Avvicinandoci ad un periodo molto più vicino ai giorni nostri, a Guanajuato si può visitare la Casa Museo di Diego Rivera, il pittore e muralista più famoso del Messico, conosciuto anche per il suo travagliato matrimonio con la celebre Frida Kahlo. Le sue opere ricche di valori sociali, raccontano della schiavitù del suo popolo, i peones, affrontano temi legati alle antiche civiltà e non nascondono mai il suo animo ribelle. La casa di Guanajuato è il luogo in cui Diego nacque nel 1886, oggi è un museo che, oltre a rappresentare la sua abitazione, raccoglie anche alcune delle sue opere.
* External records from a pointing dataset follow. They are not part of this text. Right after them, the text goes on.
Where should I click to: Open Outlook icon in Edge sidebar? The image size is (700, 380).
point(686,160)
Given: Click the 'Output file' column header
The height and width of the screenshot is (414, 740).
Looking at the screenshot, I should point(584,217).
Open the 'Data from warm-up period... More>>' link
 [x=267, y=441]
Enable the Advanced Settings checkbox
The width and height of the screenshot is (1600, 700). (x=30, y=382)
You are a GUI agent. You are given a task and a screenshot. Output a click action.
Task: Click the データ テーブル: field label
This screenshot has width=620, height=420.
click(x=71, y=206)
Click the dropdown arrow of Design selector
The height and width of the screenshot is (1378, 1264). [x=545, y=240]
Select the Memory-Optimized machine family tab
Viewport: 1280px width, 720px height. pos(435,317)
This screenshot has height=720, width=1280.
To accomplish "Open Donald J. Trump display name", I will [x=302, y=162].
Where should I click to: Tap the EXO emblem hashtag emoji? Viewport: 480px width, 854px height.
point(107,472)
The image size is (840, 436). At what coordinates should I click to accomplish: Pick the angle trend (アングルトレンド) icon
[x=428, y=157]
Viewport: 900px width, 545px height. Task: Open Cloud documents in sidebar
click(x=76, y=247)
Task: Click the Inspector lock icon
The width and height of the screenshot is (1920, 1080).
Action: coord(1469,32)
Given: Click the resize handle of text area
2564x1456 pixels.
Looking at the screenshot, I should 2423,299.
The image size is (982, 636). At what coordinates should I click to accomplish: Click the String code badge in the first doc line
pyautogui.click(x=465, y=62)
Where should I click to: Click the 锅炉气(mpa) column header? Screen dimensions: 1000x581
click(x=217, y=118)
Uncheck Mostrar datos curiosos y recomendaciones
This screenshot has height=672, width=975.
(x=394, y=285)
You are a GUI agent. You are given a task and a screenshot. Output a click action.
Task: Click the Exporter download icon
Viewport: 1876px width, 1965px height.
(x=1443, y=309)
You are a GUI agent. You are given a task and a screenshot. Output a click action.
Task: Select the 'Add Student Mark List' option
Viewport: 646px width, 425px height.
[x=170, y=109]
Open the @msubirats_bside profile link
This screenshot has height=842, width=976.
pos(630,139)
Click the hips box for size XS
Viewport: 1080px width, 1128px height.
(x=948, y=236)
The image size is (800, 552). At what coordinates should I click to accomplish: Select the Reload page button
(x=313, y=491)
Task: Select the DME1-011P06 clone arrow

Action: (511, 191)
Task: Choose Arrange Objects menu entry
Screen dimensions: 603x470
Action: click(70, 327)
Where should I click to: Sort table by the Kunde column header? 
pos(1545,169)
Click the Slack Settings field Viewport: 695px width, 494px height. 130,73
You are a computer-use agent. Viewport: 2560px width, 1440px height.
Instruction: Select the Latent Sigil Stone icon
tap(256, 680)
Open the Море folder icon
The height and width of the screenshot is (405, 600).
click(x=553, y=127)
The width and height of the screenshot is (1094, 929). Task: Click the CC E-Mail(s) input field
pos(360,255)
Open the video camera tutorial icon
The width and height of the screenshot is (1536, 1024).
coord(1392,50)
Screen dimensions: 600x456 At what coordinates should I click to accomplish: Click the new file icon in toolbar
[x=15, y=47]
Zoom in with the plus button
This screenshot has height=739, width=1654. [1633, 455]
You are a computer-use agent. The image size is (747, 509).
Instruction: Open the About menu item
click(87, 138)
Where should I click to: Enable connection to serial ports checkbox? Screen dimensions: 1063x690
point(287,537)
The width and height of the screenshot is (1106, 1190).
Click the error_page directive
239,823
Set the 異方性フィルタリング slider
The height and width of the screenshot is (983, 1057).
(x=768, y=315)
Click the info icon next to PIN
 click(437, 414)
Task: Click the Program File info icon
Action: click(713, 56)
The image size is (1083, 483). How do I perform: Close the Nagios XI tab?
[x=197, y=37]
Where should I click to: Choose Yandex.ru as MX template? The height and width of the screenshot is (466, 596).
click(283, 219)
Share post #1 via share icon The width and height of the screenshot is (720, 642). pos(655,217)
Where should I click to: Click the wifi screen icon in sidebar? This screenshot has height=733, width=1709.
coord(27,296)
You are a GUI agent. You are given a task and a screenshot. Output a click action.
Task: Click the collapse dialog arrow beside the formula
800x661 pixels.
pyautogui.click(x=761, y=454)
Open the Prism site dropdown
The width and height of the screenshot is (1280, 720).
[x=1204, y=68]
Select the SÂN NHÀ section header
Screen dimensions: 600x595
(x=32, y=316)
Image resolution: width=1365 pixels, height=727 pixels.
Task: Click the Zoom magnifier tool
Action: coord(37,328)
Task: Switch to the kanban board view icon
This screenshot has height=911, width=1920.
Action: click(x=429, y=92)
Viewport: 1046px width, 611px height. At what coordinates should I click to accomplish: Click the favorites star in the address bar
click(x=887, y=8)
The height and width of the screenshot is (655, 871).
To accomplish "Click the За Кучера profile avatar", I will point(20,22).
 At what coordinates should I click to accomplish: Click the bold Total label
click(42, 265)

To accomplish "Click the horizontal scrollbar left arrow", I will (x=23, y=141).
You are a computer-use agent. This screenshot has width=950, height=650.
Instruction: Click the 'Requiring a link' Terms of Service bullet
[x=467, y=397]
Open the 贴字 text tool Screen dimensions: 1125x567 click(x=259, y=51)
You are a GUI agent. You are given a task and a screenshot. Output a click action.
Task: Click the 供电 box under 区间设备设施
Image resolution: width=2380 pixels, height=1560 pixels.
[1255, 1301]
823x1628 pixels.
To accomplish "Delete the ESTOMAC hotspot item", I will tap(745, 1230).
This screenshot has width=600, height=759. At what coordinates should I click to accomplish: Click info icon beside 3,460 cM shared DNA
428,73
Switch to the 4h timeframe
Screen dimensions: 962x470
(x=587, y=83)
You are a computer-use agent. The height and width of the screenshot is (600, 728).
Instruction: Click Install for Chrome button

Il vicoli colorati e le loro leggende

Moltissimi vicoli “abitano” il centro di Guanajuato e, oltre ad essere famosi per i loro mille colori, racchiudono anche un sacco di leggende. El callejon del beso racconta la storia dell’amore di Carmen e Don Luis e della sua tragica fine. Il padre di lei, che non approvava il loro amore, fece sposare la figlia con un vecchio nobile. Don Luis, disperato, andò a vivere nella casa di fronte alla sua, in modo da poter comunque passare del tempo insieme alla sua amata. Ma quando il padre di Carmen li scoprì, uccise la figlia e Don Luis si suicidò. Sappiate che, le coppie che passano per quella via, se non si baciano sul terzo gradino avranno ben 7 anni di sfortuna!

Vicoli di Guanajuato

Ne El Callejón del muerto invece si narra la storia dei minatori che tutte le sere dopo il loro turno si ritrovavano lì per bere. Ma una notte uno di loro era così ubriaco che arrivò ad uccidere uno dei suoi compagni. Gli abitanti della via ancora oggi raccontano che di notte sentono le grida dello sfortunato minatore e c’è anche chi dice che dopo le due e mezza di notte, appare la sua sagoma che cammina e chiede aiuto. Poi c’è El Callejon de la cabecita in cui un marito geloso appese la testa della moglie dopo aver scoperto che lei lo tradiva. E ce ne sono molte altre di leggende. Ma sapete che esiste un tour guidato che le racconta tutte? Si chiama la Callejoneada e viene effettuato tutte le sere tra le vie di Guanajuato.

Il museo delle mummie

Pensavate che le curiosità di questa città fossero finite? Il museo delle mummie di Guanajuato contiene più di 100 esemplari risalenti alle morti durante l’epidemia di colera del 1800. Il governo, durante quel periodo, chiedeva una tassa agli abitanti per poter sotterrare i propri defunti. Purtroppo non tutti potevano permettersi questa spesa e quindi molti dei corpi vennero messi in una fossa comune e poi scoperti, moltissimi anni dopo, mummificati in uno strano modo naturale, non con le bende come tutte le altre mummie nel mondo. Ma non è tutto qui, siccome l’epidemia era molto vasta, si cercava di seppellire i cadaveri il prima possibile, in modo che la malattia non si trasmettesse. E se vi dicessi che pare che molte persone malate venivano scambiate per morte e venivano seppellite vive? E’ così che si spiegherebbero le espressioni spaventate delle mummie ritrovate. Dico pare perché se sia vero o meno non lo so, c’è chi dice invece che l’espressione di paura nei cadaveri sia un’espressione normale che viene fuori durante il post-mortem… chissà!

Pochi luoghi interessanti in questa città, vero? Impossibile non volerla visitare!